Pour évaluer la situation des droits de l'homme, outre des visites régulières dans la capitale et sa banlieu, des équipes de la Mission se sont rendues dans plusieurs localités des départements de l'Ouest, de l'Artibonite, du Centre et du Nord. Lors de ces visites, les observateurs ont pris contact aussi bien avec les autorités civiles, judiciaires, religieuses et les membres des organisations démocratiques et populaires qu'avec les autorités militaires locales, les détachements des Forces Multinationales (MNF), des Moniteurs de Police Internationaux (IPM) et des observateurs militaires de la MINUHA. La Mission rouvrira son premier bureau de province la semaine prochaine aux Gonaïves.
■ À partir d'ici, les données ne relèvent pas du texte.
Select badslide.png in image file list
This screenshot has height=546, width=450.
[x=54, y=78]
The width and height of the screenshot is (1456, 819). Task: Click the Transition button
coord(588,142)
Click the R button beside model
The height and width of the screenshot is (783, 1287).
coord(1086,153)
En moins d'un mois, près de 800 visiteurs se sont présentés dans l'unique bureau de la Mission à Port-au-Prince, pour apporter des témoignages sur les violations des droits de l'homme, ou solliciter une assistance médicale, légale ou humanitaire.
Il ressort de toutes les informations recueillies que la situation des droits de l'homme s'est considérablement améliorée, notamment dans les régions où la présence des forces multinationales a créé un environnement de sécurité et de liberté. Dans l'ensemble, les populations exercent à nouveau leurs droits fondamentaux à la liberté d'expression et de réunion pacifique. De nombreux déplacés internes qui avaient été contraints par la répression et le climat d'insécurité de quitter leurs foyers retournent peu à peu. Les secteurs qui ont souffert du coup d'Etat réclament le jugement des auteurs de violations des droits de l'homme.
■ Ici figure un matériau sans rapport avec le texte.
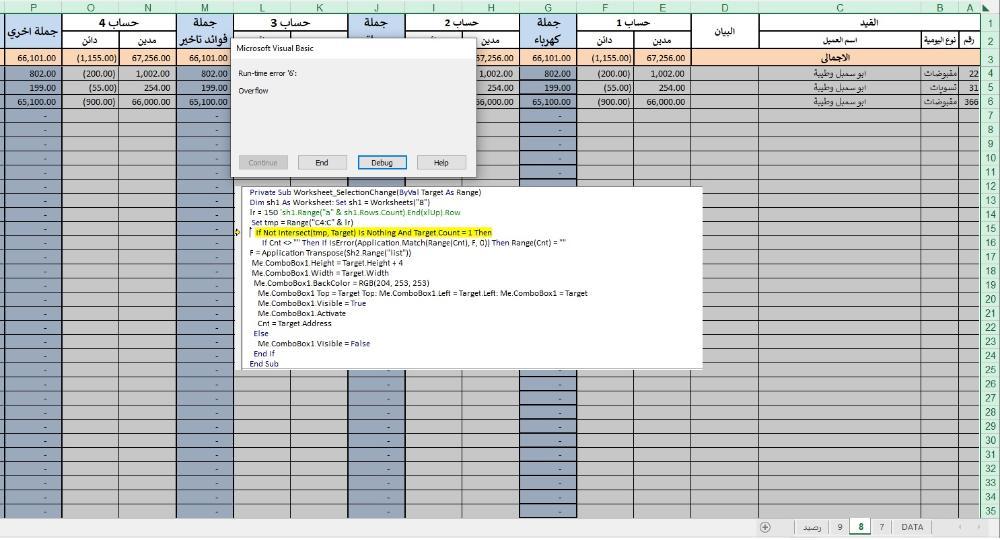Open Help from the runtime error dialog
The image size is (1000, 540).
click(440, 162)
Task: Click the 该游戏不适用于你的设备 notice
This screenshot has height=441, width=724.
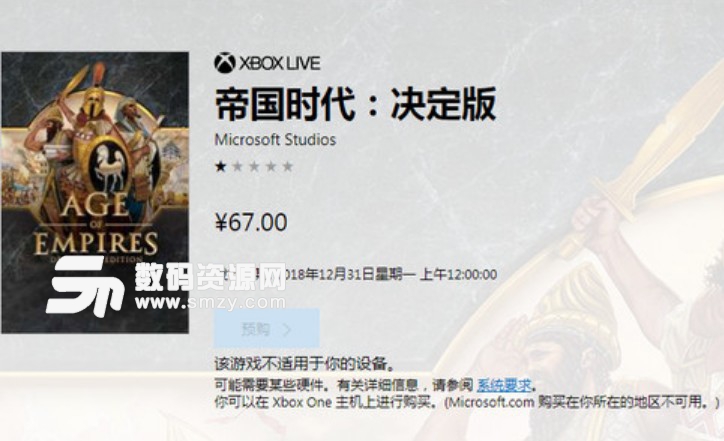Action: click(x=305, y=364)
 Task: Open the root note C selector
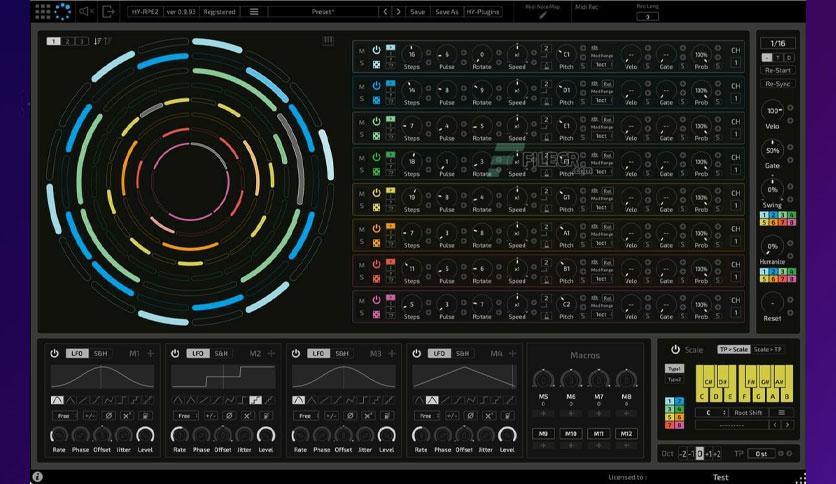pos(711,412)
Malgré la présence des forces multinationales, un certain degré de violence politique a prévalu jusqu'à la fin du mois d'octobre. Sans avoir disparu entièrement, les incidents de violence ont beaucoup diminué depuis. Des violations des droits de l'homme commises par des membres FADH, d'anciens attachés et d'anciens chefs de section ont été portées à la connaissance de la Mission. Les observateurs ont aussi recueilli des témoignages sur des actes de violence exercés par Des partisans du Président de la République à l'encontre des membres des FAD'H, du FRAPH et des attachés, en particulierr dans la semaine qui a suivi le retour du Président. Des cas d'incendie, de pillage et de destruction de maisons ou de magasins ont aussi été signalés à la Mission. Les autorités constitutionnelles ont réagi promptement à ces actes en les dénonçant, en prenant des mesures pour les circonscrire et en prônant la réconciliation.
Nonobstant la baisse de la violence politique, la Mission a enregistré les inquiétudes grandissantes de plusieurs secteurs de la société haïtienne. Les uns estiment que le désarmement et le démantèlement des groupes qui faisaient partie de l'ancien appareil répressif ont été insuffisants. Les autres, préoccupés par la recrudescence des activités criminelles, notamment dans la capitale, déplorent le vide sécuritaire créé par la réticence des FAD'H à accomplir leurs responsabilités traditionnelles de protection des vies et des biens, le refus des forces multinationales d'assumer des tâches de police, et la dissolution du corps des chefs de section.